Building a Vectorized SQL Engine from Scratch in C++ — No Dependencies

#cpp #database #sql #programming

I built an embedded analytical database engine (https://github.com/SouravRoy-ETL/slothdb) entirely from scratch in C++20 — no external libraries, not even for SQL parsing or
Parquet file reading. Here's how each subsystem works under the hood.

The Execution Model: Why Vectorized Beats Row-at-a-Time

Traditional databases process one row at a time. Each row travels through every operator (scan → filter → project → aggregate) individually. The overhead per row is massive:
virtual function calls, branch mispredictions, poor cache utilization.

Vectorized execution processes batches of 2,048 values at once. Instead of calling filter(row) 10 million times, you call filter(vector_of_2048) about 5,000 times. Each call
processes a tight loop over a flat array — perfect for CPU caches and SIMD auto-vectorization.

// Row-at-a-time (slow)
for (each row) {
if (row.salary > 100000) emit(row); // virtual call, branch, cache miss
}

// Vectorized (fast)
auto *salaries = vector.GetData(); // flat array, cache-friendly
auto *output = result.GetData();
for (idx_t i = 0; i < 2048; i++) {
output[i] = salaries[i] > 100000; // tight loop, auto-vectorizes
}

The Vector class is the core data structure. It stores a flat data_ptr_t buffer, a ValidityMask (bitvector for NULLs — 1 bit per value, 256 bytes for 2,048 values), and
supports four modes: FLAT, CONSTANT, DICTIONARY, and SEQUENCE. The CONSTANT mode is key — if an entire vector has the same value (common in WHERE x = 5), we store it once and
skip the loop entirely.

The String Problem: 16-Byte Inline Strings

String comparison is the #1 bottleneck in analytical queries. Most engines store strings as heap-allocated std::string objects — each comparison requires chasing a pointer,
causing cache misses.

I use a 16-byte inline string representation:

struct string_t { // exactly 16 bytes, fits in one cache line
uint32_t length;
char data_[12]; // strings ≤ 12 bytes stored entirely inline
// For longer strings: first 4 bytes = prefix, next 8 bytes = pointer
};

Strings under 12 characters (which covers ~80% of real-world data: country codes, status flags, short names) never touch the heap. For longer strings, the 4-byte prefix enables
fast inequality comparisons without dereferencing the pointer — if the prefixes differ, you already know the result.
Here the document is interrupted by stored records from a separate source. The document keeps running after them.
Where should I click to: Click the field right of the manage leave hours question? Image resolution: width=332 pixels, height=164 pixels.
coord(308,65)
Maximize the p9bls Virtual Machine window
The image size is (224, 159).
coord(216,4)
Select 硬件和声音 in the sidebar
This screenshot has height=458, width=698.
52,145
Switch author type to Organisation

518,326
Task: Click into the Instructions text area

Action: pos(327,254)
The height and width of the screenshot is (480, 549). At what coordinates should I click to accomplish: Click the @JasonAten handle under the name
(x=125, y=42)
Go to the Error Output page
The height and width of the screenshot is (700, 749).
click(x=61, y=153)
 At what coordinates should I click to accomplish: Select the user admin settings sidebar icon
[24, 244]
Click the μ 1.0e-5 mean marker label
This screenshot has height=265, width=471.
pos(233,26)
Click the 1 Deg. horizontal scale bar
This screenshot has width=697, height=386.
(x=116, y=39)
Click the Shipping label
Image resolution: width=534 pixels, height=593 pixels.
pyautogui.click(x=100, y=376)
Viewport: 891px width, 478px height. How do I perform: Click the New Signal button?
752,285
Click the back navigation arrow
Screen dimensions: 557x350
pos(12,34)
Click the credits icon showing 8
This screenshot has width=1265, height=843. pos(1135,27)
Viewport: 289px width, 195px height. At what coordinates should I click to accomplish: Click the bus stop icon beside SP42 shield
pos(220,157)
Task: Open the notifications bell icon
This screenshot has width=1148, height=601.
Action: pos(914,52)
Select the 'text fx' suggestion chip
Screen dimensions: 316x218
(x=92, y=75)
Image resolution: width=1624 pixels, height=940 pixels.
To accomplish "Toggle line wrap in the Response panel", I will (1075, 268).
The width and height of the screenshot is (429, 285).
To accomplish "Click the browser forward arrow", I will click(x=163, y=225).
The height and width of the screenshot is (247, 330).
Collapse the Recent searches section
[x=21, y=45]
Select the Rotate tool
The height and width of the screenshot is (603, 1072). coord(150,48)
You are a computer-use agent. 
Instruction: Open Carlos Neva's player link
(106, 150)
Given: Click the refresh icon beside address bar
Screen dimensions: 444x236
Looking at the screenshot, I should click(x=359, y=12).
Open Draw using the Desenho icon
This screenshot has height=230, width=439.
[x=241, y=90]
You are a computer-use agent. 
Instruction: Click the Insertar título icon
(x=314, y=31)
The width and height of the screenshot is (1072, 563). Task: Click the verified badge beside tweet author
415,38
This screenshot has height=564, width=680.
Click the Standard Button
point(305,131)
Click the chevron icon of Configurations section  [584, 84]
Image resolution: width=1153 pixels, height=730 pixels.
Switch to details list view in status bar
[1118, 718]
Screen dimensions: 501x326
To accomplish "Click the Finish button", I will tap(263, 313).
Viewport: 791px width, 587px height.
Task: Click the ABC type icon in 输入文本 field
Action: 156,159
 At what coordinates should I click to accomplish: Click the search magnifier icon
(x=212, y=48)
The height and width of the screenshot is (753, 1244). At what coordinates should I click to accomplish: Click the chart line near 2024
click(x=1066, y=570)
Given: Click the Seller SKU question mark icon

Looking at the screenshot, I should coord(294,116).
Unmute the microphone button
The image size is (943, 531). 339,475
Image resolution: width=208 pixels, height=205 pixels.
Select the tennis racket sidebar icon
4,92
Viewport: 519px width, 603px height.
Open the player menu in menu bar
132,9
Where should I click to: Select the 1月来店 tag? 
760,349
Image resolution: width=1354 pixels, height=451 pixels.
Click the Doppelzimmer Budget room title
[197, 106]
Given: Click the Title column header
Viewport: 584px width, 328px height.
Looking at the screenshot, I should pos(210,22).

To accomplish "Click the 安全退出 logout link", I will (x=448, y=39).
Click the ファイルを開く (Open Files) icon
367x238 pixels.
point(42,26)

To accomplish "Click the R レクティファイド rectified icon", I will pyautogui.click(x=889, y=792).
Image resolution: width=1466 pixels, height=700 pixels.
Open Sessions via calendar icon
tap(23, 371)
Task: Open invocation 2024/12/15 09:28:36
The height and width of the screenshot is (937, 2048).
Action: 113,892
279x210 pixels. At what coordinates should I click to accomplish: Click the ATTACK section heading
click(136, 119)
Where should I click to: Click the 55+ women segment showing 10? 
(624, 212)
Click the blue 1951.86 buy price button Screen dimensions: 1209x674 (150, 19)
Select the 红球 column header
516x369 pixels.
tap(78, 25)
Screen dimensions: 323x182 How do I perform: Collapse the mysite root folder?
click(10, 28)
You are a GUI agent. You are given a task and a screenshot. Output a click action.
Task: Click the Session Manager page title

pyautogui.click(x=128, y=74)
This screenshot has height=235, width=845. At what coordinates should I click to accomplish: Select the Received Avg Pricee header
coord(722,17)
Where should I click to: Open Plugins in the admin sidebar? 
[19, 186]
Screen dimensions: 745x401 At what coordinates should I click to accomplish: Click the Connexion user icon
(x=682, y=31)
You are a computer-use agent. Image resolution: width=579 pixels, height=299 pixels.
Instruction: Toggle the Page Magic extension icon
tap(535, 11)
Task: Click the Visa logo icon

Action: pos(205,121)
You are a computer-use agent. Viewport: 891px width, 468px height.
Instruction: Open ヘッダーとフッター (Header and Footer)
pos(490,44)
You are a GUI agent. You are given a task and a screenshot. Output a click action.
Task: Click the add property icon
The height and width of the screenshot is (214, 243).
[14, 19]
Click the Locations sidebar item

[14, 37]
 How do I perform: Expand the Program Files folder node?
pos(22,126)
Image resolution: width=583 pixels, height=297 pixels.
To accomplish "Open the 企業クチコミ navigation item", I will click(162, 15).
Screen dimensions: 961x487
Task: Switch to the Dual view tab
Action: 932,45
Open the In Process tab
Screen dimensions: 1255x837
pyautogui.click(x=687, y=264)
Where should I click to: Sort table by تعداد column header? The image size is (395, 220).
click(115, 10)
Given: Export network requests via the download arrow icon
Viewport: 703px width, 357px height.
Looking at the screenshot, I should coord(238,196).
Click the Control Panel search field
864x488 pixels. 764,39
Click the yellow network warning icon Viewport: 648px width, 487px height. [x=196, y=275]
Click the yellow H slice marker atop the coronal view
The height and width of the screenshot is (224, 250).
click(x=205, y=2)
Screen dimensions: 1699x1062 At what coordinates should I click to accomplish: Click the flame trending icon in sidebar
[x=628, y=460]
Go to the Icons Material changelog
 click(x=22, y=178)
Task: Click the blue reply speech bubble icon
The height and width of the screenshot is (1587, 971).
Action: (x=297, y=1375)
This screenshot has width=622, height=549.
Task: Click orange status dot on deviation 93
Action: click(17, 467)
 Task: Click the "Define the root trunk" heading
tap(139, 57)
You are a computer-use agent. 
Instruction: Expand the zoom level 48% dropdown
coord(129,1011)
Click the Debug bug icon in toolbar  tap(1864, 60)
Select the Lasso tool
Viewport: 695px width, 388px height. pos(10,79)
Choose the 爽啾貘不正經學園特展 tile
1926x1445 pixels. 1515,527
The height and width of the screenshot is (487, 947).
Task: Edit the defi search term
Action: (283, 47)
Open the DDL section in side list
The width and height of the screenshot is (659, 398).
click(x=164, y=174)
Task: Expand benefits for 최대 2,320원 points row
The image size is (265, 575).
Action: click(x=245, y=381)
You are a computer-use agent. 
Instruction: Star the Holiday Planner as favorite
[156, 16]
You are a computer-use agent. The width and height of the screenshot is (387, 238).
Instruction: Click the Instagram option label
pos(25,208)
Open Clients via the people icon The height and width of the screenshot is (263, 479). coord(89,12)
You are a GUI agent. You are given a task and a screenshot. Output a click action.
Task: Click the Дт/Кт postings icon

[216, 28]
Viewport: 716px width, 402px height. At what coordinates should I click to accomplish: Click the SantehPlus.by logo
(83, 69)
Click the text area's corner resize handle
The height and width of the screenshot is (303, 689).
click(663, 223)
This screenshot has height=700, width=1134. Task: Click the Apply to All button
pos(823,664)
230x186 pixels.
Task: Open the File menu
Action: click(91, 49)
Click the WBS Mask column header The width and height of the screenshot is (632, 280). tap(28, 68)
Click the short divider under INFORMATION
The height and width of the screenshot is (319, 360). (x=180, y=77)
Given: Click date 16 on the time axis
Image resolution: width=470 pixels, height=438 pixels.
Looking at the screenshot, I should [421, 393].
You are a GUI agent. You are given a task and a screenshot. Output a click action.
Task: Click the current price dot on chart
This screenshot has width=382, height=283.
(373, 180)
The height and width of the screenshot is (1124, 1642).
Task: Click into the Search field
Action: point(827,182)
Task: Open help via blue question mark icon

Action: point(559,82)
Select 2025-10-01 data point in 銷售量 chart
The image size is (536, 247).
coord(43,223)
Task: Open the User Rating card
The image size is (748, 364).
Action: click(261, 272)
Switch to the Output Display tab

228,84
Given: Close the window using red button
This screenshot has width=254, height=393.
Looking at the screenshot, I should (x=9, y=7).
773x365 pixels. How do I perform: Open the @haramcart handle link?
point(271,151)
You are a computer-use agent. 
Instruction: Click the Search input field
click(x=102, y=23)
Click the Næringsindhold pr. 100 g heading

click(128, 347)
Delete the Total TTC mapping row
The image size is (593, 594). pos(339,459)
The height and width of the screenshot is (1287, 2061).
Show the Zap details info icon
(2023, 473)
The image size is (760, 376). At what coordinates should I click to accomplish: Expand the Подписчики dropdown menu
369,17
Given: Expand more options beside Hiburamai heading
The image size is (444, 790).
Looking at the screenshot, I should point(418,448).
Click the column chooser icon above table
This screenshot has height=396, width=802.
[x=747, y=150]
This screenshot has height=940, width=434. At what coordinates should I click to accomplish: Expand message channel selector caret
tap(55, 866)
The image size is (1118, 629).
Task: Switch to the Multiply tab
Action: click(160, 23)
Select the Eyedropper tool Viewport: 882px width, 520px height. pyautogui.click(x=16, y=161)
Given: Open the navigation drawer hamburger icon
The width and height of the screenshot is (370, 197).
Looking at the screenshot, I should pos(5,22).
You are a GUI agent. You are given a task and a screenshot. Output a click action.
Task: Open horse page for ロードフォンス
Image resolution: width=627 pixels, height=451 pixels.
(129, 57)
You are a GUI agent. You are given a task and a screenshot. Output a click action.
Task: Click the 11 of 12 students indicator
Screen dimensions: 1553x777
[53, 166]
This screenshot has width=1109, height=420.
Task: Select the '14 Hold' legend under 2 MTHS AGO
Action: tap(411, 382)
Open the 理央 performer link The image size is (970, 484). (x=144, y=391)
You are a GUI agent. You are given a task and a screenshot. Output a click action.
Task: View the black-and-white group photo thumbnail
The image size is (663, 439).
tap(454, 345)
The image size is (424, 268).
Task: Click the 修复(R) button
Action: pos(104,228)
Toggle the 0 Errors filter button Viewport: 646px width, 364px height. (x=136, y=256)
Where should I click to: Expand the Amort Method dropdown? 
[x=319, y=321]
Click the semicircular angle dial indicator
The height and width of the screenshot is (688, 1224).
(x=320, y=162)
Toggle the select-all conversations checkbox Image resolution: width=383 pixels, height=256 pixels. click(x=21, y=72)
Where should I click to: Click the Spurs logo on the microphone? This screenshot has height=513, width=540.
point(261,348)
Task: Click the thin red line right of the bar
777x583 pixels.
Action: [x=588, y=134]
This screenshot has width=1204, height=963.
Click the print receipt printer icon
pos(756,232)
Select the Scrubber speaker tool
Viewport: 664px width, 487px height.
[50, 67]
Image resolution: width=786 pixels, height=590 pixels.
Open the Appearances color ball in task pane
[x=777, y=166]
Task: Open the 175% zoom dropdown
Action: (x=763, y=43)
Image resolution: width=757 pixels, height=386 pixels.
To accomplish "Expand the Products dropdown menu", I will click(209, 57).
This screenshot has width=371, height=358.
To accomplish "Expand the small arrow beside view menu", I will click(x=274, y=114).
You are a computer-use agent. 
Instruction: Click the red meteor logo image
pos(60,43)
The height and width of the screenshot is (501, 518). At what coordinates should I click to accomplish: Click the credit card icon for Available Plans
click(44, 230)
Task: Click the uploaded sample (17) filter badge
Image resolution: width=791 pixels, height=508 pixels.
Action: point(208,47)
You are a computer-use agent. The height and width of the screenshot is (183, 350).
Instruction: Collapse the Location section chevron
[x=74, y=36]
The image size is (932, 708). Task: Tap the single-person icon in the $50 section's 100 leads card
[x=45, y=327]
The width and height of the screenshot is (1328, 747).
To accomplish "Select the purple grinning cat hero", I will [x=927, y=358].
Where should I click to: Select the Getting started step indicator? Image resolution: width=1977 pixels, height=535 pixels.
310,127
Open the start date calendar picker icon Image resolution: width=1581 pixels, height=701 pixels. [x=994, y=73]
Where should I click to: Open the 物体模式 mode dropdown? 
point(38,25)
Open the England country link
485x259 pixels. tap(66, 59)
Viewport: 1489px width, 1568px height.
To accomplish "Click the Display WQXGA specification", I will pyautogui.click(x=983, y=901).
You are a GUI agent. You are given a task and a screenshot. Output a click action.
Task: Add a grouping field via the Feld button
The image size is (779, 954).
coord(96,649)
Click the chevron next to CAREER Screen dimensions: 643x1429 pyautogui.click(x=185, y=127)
Writing a SQL Parser with Zero Dependencies

Most databases use parser generators (Yacc, Bison, ANTLR). I wrote a hand-written recursive descent parser instead. Why? Zero dependencies, full control over error messages,
and better performance (no generated code bloat).

The tokenizer converts SQL text into tokens in a single pass. Keywords are looked up in a hash map (std::unordered_map with ~100 entries). The parser is a
set of mutually recursive functions following the grammar precedence:

ParseExpression → ParseOr → ParseAnd → ParseNot → ParseComparison
→ ParseAddSub → ParseMulDiv → ParseUnary → ParsePrimary

Each level handles one precedence level. ParsePrimary handles atoms: constants, column references, function calls, parenthesized expressions, CASE WHEN, CAST, EXISTS
subqueries, and window functions.

The trickiest part was LEFT and RIGHT — they're both SQL keywords (for joins) AND function names (LEFT(s, 3)). The parser checks if the keyword is followed by ( and routes
accordingly.

A depth counter prevents stack overflow from deeply nested expressions (limit: 256 levels).

Implementing Parquet Without Apache Arrow

This was the hardest part. Parquet is a complex columnar file format:

File starts and ends with magic bytes PAR1
Footer at the end contains schema, row group metadata, column statistics
Data is organized in row groups → column chunks → pages
Each page contains encoded data (PLAIN, RLE, DICTIONARY, etc.)

Most implementations use Apache's C++ Parquet library, which pulls in Arrow, Thrift, Boost, and 50+ transitive dependencies. I implemented the format from scratch.

The reader:

Reads the 4-byte footer size from file_end - 8
Seeks back and reads the footer (binary metadata with column names, types, offsets)
For each column chunk, reads data at the specified offset
Decodes values based on the physical type (INT32, INT64, DOUBLE, BYTE_ARRAY)

Row group statistics (min/max per column) enable predicate pushdown — if you query WHERE salary > 200000 and a row group's max salary is 150000, we skip the entire row group
without reading it.

bool ParquetReader::RowGroupMightMatch(idx_t rg_idx, idx_t col_idx,
const std::string &op, const Value &val) {
auto &col = meta_.row_groups[rg_idx].columns[col_idx];
if (!col.has_stats) return true; // can't skip, read it
if (op == ">") return !(col.max_value < val); // max < target → skip
// ...
}

Dictionary-Encoded Execution: The 10x String Speedup

When a column has low cardinality (few unique values — think department, country, status), dictionary encoding replaces strings with integer codes:

Original: ["Engineering", "Sales", "Engineering", "Sales", "Marketing"]
Dictionary: {0: "Engineering", 1: "Sales", 2: "Marketing"}
Codes: [0, 1, 0, 1, 2]

The key insight: all operations (GROUP BY, JOIN, filter, hash) work on the integer codes, not the strings. Comparing two 4-byte integers is ~10x faster than comparing two
variable-length strings. Hashing an integer is O(1); hashing a string is O(n).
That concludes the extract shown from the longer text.